**Assigned task:** Exactly as written, set down every entry once more.

(Saved data entries)
────────────────────
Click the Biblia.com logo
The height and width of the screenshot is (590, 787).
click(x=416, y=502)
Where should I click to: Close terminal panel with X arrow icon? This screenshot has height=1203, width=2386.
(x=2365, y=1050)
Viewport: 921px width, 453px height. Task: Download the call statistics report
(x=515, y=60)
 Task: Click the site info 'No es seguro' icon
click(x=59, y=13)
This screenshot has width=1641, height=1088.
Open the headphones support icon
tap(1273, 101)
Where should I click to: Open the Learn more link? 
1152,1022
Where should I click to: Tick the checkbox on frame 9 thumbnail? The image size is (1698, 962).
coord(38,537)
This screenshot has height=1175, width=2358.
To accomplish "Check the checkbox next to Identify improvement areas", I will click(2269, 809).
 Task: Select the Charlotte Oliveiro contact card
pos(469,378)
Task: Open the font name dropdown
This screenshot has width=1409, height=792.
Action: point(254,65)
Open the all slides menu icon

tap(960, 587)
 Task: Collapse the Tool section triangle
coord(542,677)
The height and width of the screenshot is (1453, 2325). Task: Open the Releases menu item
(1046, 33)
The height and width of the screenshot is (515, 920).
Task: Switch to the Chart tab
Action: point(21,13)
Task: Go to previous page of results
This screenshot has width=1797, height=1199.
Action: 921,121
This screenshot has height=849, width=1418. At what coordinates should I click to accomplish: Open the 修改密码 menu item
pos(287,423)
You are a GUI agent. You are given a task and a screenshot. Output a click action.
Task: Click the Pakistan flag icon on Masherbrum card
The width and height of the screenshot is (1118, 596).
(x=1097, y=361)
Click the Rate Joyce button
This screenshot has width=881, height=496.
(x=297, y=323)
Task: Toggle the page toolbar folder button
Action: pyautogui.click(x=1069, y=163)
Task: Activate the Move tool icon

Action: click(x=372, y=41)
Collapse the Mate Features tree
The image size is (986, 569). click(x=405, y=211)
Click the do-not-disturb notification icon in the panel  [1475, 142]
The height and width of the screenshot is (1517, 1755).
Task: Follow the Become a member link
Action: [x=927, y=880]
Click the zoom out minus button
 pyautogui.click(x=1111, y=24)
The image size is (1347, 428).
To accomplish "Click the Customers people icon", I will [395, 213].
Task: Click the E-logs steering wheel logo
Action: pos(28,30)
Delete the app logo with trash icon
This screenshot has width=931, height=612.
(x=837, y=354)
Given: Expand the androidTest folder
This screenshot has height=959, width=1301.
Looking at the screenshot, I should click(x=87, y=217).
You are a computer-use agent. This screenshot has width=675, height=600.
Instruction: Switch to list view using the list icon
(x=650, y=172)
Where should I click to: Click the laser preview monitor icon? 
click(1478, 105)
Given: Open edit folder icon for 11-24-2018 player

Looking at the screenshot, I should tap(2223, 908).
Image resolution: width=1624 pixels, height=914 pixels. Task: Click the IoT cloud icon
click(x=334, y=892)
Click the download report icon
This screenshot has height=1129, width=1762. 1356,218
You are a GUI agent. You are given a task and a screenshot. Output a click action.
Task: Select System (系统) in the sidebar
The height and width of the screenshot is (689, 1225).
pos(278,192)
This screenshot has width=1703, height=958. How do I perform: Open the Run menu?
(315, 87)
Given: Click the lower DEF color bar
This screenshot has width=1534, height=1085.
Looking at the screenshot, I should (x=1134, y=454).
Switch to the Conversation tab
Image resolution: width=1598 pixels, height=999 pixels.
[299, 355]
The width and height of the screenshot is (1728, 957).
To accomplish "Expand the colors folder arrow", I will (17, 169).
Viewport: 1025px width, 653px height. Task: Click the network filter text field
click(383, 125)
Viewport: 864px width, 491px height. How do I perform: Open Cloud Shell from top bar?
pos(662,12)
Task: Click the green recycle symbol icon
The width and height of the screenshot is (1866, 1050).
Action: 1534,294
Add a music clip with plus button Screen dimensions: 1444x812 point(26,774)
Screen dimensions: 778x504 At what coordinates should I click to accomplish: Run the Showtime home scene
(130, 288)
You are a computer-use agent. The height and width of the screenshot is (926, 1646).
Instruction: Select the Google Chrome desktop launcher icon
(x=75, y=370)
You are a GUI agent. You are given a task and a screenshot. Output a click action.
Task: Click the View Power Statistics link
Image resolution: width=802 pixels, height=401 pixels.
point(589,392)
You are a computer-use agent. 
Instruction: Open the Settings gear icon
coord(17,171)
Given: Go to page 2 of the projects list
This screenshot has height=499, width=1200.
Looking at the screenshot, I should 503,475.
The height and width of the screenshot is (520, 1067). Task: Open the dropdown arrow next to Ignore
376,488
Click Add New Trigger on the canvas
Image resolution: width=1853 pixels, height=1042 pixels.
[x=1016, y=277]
────────────────────
**Exercise output:**
Click the Biblia.com logo
The height and width of the screenshot is (590, 787).
click(x=416, y=502)
Where should I click to: Close terminal panel with X arrow icon? This screenshot has height=1203, width=2386.
(x=2365, y=1050)
Viewport: 921px width, 453px height. Task: Download the call statistics report
(x=515, y=60)
 Task: Click the site info 'No es seguro' icon
click(x=59, y=13)
This screenshot has width=1641, height=1088.
Open the headphones support icon
tap(1273, 101)
Where should I click to: Open the Learn more link? 
1152,1022
Where should I click to: Tick the checkbox on frame 9 thumbnail? The image size is (1698, 962).
coord(38,537)
This screenshot has height=1175, width=2358.
To accomplish "Check the checkbox next to Identify improvement areas", I will click(2269, 809).
 Task: Select the Charlotte Oliveiro contact card
pos(469,378)
Task: Open the font name dropdown
This screenshot has width=1409, height=792.
Action: point(254,65)
Open the all slides menu icon

tap(960, 587)
 Task: Collapse the Tool section triangle
coord(542,677)
The height and width of the screenshot is (1453, 2325). Task: Open the Releases menu item
(1046, 33)
The height and width of the screenshot is (515, 920).
Task: Switch to the Chart tab
Action: point(21,13)
Task: Go to previous page of results
This screenshot has width=1797, height=1199.
Action: 921,121
This screenshot has height=849, width=1418. At what coordinates should I click to accomplish: Open the 修改密码 menu item
pos(287,423)
You are a GUI agent. You are given a task and a screenshot. Output a click action.
Task: Click the Pakistan flag icon on Masherbrum card
The width and height of the screenshot is (1118, 596).
(x=1097, y=361)
Click the Rate Joyce button
This screenshot has width=881, height=496.
(x=297, y=323)
Task: Toggle the page toolbar folder button
Action: pyautogui.click(x=1069, y=163)
Task: Activate the Move tool icon

Action: click(x=372, y=41)
Collapse the Mate Features tree
The image size is (986, 569). click(x=405, y=211)
Click the do-not-disturb notification icon in the panel  [1475, 142]
The height and width of the screenshot is (1517, 1755).
Task: Follow the Become a member link
Action: [x=927, y=880]
Click the zoom out minus button
 pyautogui.click(x=1111, y=24)
The image size is (1347, 428).
To accomplish "Click the Customers people icon", I will [395, 213].
Task: Click the E-logs steering wheel logo
Action: pos(28,30)
Delete the app logo with trash icon
This screenshot has width=931, height=612.
(x=837, y=354)
Given: Expand the androidTest folder
This screenshot has height=959, width=1301.
Looking at the screenshot, I should click(x=87, y=217).
You are a computer-use agent. This screenshot has width=675, height=600.
Instruction: Switch to list view using the list icon
(x=650, y=172)
Where should I click to: Click the laser preview monitor icon? 
click(1478, 105)
Given: Open edit folder icon for 11-24-2018 player

Looking at the screenshot, I should tap(2223, 908).
Image resolution: width=1624 pixels, height=914 pixels. Task: Click the IoT cloud icon
click(x=334, y=892)
Click the download report icon
This screenshot has height=1129, width=1762. 1356,218
You are a GUI agent. You are given a task and a screenshot. Output a click action.
Task: Select System (系统) in the sidebar
The height and width of the screenshot is (689, 1225).
pos(278,192)
This screenshot has width=1703, height=958. How do I perform: Open the Run menu?
(315, 87)
Given: Click the lower DEF color bar
This screenshot has width=1534, height=1085.
Looking at the screenshot, I should (x=1134, y=454).
Switch to the Conversation tab
Image resolution: width=1598 pixels, height=999 pixels.
[299, 355]
The width and height of the screenshot is (1728, 957).
To accomplish "Expand the colors folder arrow", I will (17, 169).
Viewport: 1025px width, 653px height. Task: Click the network filter text field
click(383, 125)
Viewport: 864px width, 491px height. How do I perform: Open Cloud Shell from top bar?
pos(662,12)
Task: Click the green recycle symbol icon
The width and height of the screenshot is (1866, 1050).
Action: 1534,294
Add a music clip with plus button Screen dimensions: 1444x812 point(26,774)
Screen dimensions: 778x504 At what coordinates should I click to accomplish: Run the Showtime home scene
(130, 288)
You are a computer-use agent. The height and width of the screenshot is (926, 1646).
Instruction: Select the Google Chrome desktop launcher icon
(x=75, y=370)
You are a GUI agent. You are given a task and a screenshot. Output a click action.
Task: Click the View Power Statistics link
Image resolution: width=802 pixels, height=401 pixels.
point(589,392)
You are a computer-use agent. 
Instruction: Open the Settings gear icon
coord(17,171)
Given: Go to page 2 of the projects list
This screenshot has height=499, width=1200.
Looking at the screenshot, I should 503,475.
The height and width of the screenshot is (520, 1067). Task: Open the dropdown arrow next to Ignore
376,488
Click Add New Trigger on the canvas
Image resolution: width=1853 pixels, height=1042 pixels.
[x=1016, y=277]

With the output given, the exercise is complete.